(Exercise description) How many of the lines below contain the word "Describe"? Reply with the number alone.
(Beginning of Data to examine)
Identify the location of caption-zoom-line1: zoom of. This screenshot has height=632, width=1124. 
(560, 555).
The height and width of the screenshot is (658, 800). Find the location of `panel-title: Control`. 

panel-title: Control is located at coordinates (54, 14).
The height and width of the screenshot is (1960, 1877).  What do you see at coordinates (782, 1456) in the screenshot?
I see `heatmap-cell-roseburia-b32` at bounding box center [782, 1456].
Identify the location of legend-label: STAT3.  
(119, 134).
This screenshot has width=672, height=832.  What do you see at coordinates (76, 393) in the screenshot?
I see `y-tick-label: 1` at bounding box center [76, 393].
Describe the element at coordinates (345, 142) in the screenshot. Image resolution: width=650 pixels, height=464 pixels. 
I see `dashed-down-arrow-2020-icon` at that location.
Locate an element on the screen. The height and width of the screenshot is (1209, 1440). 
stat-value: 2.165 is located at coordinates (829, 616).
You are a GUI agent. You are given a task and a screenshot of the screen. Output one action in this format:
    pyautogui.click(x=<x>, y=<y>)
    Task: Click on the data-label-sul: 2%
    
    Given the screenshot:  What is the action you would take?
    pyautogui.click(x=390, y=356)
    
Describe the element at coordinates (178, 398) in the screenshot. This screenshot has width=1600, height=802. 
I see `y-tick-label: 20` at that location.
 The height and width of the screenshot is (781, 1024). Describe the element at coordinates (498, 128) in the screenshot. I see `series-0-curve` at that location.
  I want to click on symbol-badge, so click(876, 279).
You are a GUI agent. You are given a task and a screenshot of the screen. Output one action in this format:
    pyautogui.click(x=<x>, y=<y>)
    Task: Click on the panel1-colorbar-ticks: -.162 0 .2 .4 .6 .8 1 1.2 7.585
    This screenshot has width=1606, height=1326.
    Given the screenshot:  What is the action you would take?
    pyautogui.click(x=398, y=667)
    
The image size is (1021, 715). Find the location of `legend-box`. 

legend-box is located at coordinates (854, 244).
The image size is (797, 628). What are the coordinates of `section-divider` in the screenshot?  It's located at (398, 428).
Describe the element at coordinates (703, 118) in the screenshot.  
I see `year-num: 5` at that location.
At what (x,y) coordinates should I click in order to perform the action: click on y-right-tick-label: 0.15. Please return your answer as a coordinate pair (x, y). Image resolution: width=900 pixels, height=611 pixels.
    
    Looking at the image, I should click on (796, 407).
(End of Data to examine)
(Written response) 4